In an era when speed is everything and change is measured in seconds and minutes rather than years, the career of the Avett Brothers has been a refreshing change to that rule. Starting first as almost an acoustic experimental offshoot to the brothers' punk-based band, Nemo, the band's sincerity and soul quickly took hold with the group of loyal fans that have grown into legions.
With the release of I and You and Love, the Avetts stand on the precipice of a massive career leap. When uber-producer Rick Rubin moved his ever-itinerant American Recordings catalog to Sony in a large omnibus deal, the Avett Brothers became one of his first projects. After years of working with already established A-listers, Rubin's selection of the up and coming Avett Brothers was a heartening choice.
The beauty of this record is that it is a triumphant, yet logical step forward for the band. Seth and Scott Avett along with long time bandmate Bob Crawford and cellist Joe Kwon are augmented by some of Rubin's favorite studio players including Heartbreaker Benmont Tench. Rubin's earthily austere production style makes sure that nothing is lost, only gained in the process. Seth Avett explains, “it’s how I’ve always wanted our band to sound. What I like is an absolute presentation of clarity."
"I and Love and You" also furthers the open-hearted themes of love and pain that the Avetts have been exploring since their previous album, Emotionalism and the follow up EP, The Gleam II. The brothers decided to take this "exploration" a step further by explaining their concept of love in this passage from the album's liner notes:
In any case, and by whatever inspiration, these words [from the album's title] are woven deeply into the fibers of our existence. Our longing to hear them from the right place is maddeningly and simultaneously our finest strength and our most gentle weakness. The album "I and Love and You" is unashamedly defined by such a dynamic of duality.
Needless to say, these subject are as old as humanity itself and rich in aspects.
The sonic changes Rubin has helped to bringout in the band are subtle, but sure. The refined studio "clarity" gives the listener a new feel on the first notes of the title track. We hear the chords of a piano which is different for the Avetts who are known for acoustic guitar and banjo. These changes add warmth to the proceedings while letting everyone know that they are trying something slightly different.

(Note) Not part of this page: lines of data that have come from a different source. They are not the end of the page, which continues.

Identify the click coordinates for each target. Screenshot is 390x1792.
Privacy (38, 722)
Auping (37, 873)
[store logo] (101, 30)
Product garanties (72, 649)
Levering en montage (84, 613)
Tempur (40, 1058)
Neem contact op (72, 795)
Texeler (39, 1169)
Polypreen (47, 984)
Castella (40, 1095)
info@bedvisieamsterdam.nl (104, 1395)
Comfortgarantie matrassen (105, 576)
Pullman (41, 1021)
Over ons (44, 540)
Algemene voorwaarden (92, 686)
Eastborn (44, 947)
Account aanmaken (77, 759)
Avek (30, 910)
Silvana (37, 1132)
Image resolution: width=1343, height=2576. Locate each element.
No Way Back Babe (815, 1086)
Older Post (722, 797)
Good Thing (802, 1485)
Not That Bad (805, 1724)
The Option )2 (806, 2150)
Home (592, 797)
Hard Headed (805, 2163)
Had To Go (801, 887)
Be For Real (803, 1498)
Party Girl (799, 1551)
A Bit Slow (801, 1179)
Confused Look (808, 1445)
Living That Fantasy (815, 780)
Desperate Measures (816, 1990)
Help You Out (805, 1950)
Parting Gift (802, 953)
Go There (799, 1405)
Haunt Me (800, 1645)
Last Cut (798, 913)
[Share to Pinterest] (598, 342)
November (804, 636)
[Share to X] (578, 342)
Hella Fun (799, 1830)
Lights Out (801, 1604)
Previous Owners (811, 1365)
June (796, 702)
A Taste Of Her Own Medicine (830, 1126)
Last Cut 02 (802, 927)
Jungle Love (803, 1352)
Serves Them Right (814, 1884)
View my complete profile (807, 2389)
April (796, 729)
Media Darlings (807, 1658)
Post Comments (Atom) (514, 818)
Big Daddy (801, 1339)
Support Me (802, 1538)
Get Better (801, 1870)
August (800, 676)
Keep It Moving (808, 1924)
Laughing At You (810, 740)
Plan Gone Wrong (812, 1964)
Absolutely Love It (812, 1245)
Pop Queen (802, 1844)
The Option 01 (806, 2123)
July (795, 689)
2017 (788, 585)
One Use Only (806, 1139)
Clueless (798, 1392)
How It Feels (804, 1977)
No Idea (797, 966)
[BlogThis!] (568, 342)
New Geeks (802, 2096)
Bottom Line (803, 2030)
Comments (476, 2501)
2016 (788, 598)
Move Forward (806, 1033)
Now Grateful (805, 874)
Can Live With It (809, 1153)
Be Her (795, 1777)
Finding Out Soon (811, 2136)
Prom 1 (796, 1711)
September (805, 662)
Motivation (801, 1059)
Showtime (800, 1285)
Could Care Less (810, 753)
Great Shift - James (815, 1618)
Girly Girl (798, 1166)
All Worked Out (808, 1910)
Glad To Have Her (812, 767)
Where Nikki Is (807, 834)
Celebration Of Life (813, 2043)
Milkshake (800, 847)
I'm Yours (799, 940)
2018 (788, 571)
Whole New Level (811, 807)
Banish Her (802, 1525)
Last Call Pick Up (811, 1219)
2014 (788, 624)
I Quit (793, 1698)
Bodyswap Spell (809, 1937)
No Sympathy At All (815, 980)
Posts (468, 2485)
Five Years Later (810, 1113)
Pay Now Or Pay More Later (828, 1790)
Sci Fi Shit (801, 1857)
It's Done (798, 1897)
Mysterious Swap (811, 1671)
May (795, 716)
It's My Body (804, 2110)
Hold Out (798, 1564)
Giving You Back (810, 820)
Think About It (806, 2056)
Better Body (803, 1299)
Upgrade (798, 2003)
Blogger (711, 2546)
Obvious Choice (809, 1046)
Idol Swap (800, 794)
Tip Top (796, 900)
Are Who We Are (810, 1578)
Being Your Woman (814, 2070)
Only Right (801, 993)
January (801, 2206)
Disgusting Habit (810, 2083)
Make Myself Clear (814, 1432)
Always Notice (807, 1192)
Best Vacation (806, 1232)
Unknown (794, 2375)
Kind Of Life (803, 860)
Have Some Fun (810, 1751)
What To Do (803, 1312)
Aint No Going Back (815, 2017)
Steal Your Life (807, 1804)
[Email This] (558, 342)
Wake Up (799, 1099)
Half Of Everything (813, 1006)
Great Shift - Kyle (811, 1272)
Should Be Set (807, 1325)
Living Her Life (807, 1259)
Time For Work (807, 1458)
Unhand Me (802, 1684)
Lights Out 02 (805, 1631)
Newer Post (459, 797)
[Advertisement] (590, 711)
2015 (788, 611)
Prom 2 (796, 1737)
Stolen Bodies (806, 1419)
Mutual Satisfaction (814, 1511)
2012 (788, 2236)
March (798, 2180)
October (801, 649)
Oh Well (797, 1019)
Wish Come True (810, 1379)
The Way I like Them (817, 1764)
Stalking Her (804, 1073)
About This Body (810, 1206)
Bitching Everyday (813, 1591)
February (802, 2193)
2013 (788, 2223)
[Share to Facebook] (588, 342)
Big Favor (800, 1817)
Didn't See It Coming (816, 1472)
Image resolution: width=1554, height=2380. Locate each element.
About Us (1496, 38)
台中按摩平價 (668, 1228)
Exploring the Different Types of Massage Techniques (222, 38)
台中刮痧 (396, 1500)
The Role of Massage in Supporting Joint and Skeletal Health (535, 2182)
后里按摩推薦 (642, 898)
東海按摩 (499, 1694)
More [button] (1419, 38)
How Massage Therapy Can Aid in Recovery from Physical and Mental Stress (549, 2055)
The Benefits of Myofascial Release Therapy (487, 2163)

Freeing the Avetts up from any past instrumental constraints also has allowed some of their other influences shine through more directly rather than being hidden behind banjos and acoustic guitar strums. Pop music sensibilities especially shine behind the energies of The Perfect Space and And It Spread into the lush orchestrations of Head Full Of Doubt/Road Full Of Promise. Even some of their punk vibes comes through on Slight Figure Of Speech and Kick Drum Heart.
The pop feel goes so far that they might even have a pair radio songs in It Goes On And On and Tin Man. Still, their long time fans will still find plenty to love here. They only need to check out more familiar-sounding Avett gems in touching songs like Ten Thousand Words, Laundry Room, and Ill With Want.
This kind of artistic advancement that is more about deepening rather than moving on is the sign of a great major label debut. This is a great use of an increased budget as an improvement upon the inherent limits small budgets.
The best major label debuts serve as a summary of sorts to a young artist while also bringing new listeners up to date. So many bands struggle with this transition, getting lost along the way. It says a lot about the long term staying power of the Avett Brothers, supported by the helping hand of Rick Rubin, that they don't fall into that trap.